Un sous-fifre broyé par un système socio-économique qu'il va bientôt fuir à défaut de pouvoir le détruire, un futur d'une noirceur à faire passer Brazil pour une comédie de Capra, une ménagerie insensée (hippo cloné, âne capable de boire de l'eau pourrie, buffle colérique — vingt-neuf morts au compteur —, hyènes, singes cherchant un nouveau roi), une arme de poing appelée Royster, de la violence sèche comme un désert, du sexe qui sent la misère pour ne pas dire la merde. Il n'y a pas de doute possible : nous sommes chez Thierry Di Rollo, auteur de quatre romans plus noirs et désespérés les uns que les autres. Désespérés, certes, mais humains et surtout d'une étonnante profondeur.
Di Rollo a commencé sa carrière avec quelques nouvelles remarquées avant de passer au roman : Number Nine et Archeur chez Encrage, deux œuvres franchement intéressantes, inabouties à n'en point douter mais dans lesquelles germaient déjà le soufre et l'acide du diptyque La Lumière des morts/La Profondeur des tombes. Diptyque ? Oui, car il semble évident que ces deux romans sont liés, au moins au niveau des thèmes qu'ils brassent, mais aussi sur le plan du style : narration nerveuse entrecoupée de flash-backs en fondus enchaînés, construction en deux parties (« résignation » et « rébellion »). Au début de sa carrière, Di Rollo écrivait sous influence ; il y avait du Pierre Pelot et du Philip K. Dick dans ses romans. Cette époque est révolue, mais, revers de la médaille, pour ceux qui ont lu ses précédents romans, La Profondeur des tombes sonne parfois comme une autocaricature ; un peu comme quand de Palma nous fait pour la huitième fois le coup de la fusillade au ralenti toute en synchronicités. Mais au final, ce côté « Di Rollo au carré » est sans doute le seul reproche que l'on puisse faire à ce quatrième roman, car pour ce qui est du manque de crédibilité totale du monde futur décrit, il est clair que c'est voulu ou, du moins, que ce n'est pas le propos (La Profondeur des tombes est une allégorie dont certains accents rappellent les chefs-d'œuvre écolo-cyniques de Ballard, Le Vent de nulle part, La Forêt de cristal). Quant aux qualités du livre — court et percutant, tout le contraire de la nouvelle science-fiction américaine — elles sont légion : écriture au scalpel, dialogues parfaits, rythme soutenu, bonne balance entre le suspense et l'action, descriptions courtes et allant à l'essentiel.

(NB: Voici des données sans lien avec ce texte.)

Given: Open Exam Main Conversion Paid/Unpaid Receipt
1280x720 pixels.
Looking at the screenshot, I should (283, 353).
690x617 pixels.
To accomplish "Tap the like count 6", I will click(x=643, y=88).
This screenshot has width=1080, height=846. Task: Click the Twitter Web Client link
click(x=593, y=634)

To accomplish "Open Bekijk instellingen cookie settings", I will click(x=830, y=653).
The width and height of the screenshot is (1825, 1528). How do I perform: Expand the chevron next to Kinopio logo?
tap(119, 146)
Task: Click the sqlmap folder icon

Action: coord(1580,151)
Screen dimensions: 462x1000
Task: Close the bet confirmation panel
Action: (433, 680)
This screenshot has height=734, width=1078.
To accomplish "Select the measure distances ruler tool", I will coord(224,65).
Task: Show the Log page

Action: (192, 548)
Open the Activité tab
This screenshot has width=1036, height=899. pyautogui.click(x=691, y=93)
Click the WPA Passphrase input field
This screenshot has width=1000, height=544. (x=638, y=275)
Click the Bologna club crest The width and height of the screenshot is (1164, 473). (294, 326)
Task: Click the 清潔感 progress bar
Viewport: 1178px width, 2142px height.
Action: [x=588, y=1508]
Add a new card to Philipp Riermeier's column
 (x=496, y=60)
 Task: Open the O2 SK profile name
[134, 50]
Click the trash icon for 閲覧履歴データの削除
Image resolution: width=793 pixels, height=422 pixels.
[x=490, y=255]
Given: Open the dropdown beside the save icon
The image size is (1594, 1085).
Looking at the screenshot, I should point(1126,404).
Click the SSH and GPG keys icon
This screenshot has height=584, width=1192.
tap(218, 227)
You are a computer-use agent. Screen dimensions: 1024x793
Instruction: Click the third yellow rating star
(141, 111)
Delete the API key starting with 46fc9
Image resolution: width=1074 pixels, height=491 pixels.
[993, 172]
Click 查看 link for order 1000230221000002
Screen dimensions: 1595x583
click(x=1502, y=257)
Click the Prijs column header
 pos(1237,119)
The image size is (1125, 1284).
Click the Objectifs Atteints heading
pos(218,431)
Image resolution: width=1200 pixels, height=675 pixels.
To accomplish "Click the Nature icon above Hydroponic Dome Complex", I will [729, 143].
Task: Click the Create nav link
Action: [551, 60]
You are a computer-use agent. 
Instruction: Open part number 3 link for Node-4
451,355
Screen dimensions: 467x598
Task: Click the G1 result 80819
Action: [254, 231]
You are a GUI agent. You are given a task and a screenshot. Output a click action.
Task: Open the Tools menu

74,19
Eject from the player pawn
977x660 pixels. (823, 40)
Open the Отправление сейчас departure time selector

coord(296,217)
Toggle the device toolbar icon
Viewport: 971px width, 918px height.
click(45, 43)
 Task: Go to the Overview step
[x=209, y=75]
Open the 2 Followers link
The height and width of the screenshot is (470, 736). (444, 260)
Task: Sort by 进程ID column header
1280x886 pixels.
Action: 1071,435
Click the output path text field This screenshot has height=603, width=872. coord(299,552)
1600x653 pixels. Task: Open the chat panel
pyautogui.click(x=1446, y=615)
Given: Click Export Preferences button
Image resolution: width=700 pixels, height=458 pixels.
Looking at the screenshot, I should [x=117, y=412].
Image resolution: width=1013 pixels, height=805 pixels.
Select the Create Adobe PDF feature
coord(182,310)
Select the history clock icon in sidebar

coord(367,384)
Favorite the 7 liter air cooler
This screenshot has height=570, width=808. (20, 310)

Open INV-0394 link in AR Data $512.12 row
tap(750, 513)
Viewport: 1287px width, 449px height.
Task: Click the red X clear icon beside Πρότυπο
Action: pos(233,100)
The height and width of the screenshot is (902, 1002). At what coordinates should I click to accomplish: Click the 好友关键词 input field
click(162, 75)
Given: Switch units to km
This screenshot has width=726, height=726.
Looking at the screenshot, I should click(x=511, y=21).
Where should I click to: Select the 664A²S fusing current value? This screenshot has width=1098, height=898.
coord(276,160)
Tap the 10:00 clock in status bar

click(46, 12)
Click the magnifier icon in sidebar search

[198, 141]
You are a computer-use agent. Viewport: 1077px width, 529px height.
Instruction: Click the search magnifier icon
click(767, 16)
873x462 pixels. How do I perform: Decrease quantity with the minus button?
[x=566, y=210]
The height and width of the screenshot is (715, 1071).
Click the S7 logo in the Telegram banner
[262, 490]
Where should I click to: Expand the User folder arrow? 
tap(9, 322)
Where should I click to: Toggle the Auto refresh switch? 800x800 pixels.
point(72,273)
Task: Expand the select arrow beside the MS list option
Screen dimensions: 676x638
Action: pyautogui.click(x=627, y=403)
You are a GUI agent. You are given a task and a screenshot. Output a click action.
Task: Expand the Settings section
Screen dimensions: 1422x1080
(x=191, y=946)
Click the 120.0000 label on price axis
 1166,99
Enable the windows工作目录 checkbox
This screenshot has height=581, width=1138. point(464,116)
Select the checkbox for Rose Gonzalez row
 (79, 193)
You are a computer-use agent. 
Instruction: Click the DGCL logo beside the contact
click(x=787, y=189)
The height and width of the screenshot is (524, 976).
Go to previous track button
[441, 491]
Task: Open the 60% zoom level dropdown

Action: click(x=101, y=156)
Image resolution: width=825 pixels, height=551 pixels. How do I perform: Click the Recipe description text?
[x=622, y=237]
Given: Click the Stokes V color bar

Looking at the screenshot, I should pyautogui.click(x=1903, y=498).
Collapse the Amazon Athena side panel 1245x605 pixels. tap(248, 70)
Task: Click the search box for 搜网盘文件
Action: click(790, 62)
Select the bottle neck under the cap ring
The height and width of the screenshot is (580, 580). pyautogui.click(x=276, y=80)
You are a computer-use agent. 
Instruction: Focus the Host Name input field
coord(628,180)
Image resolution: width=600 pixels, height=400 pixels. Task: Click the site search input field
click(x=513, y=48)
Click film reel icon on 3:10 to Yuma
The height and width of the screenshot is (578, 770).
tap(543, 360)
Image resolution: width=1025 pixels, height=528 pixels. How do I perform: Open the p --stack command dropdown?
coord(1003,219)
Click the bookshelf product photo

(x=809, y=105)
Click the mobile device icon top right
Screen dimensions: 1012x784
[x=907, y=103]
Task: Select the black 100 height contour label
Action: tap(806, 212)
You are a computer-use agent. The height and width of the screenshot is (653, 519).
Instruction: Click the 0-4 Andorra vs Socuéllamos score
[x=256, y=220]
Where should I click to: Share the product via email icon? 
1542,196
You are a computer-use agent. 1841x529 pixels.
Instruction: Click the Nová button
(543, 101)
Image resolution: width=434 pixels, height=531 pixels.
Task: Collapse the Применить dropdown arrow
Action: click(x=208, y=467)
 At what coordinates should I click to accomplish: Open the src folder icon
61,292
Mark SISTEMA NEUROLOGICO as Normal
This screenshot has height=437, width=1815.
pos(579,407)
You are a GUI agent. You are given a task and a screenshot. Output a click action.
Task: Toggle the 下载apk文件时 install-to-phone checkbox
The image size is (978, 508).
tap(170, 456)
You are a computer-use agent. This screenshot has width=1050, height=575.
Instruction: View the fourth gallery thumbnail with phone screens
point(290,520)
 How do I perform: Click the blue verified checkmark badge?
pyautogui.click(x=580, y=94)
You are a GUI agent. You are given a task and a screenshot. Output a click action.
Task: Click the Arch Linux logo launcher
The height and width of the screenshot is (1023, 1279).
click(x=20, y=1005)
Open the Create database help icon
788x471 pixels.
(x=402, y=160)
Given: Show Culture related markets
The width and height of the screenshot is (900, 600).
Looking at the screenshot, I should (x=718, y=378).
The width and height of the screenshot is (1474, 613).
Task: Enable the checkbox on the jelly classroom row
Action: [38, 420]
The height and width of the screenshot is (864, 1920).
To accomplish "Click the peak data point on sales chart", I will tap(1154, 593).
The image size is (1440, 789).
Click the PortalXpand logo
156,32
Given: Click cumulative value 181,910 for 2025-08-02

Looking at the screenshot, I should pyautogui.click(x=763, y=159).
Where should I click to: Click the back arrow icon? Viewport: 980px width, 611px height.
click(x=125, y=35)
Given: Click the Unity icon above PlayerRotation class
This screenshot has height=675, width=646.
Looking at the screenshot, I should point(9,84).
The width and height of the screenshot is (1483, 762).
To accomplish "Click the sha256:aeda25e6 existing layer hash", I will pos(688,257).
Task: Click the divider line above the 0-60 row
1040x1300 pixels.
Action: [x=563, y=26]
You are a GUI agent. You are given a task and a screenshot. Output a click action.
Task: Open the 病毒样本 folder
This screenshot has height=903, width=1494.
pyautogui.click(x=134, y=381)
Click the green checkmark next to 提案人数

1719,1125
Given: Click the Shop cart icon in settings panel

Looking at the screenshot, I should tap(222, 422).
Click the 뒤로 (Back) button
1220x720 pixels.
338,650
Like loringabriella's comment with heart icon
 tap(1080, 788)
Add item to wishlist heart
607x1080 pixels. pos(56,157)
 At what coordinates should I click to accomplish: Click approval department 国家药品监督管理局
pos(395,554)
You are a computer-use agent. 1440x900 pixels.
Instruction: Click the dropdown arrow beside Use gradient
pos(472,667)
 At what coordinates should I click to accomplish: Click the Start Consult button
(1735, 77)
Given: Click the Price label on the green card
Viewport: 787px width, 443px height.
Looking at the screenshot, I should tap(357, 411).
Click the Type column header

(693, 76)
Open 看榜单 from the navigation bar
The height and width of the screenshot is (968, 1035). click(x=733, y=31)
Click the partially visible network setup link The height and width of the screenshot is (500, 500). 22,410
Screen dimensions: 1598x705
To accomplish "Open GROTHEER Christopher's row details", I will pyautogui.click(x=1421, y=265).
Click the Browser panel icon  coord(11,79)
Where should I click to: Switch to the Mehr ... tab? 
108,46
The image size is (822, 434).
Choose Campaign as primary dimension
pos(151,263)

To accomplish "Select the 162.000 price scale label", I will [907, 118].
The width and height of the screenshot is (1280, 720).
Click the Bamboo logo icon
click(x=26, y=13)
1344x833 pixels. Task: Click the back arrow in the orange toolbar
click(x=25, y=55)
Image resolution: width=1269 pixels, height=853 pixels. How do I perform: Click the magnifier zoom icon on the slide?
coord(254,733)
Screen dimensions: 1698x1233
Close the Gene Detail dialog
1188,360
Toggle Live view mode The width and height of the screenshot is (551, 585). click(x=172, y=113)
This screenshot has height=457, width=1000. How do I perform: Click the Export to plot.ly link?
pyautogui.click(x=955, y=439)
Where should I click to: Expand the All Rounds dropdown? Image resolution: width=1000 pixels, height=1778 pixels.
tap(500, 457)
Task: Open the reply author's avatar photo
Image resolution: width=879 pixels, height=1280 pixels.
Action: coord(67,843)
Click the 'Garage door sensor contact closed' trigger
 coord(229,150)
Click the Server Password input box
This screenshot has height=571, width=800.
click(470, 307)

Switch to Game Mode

Et puis il y a toutes ces trouvailles : la cérémonie de l'ondoiement, les bras de CloseLip qui se déboîtent sans cesse, la République des Singes…
Di Rollo est arrivé à sa pleine et entière maturité littéraire. Ne reste donc plus qu'à attendre son chef-d'œuvre : un roman ne mettant pas en scène un homme broyé par un système et sur le point de tracer SA route ; un livre où il n'y aurait pas de buffles, autruches, rhinocéros, lions dégénérés et autres chiens biomodifiés, généticotripatouillés. Histoire de patienter, allongez-vous gaiement dans cette profondeur des tombes, vous n'y trouverez aucun repos. Et si vous n'avez jamais lu de roman de Di Rollo, préparez-vous à un choc : il est des trous où la terre tremble plus qu'ailleurs.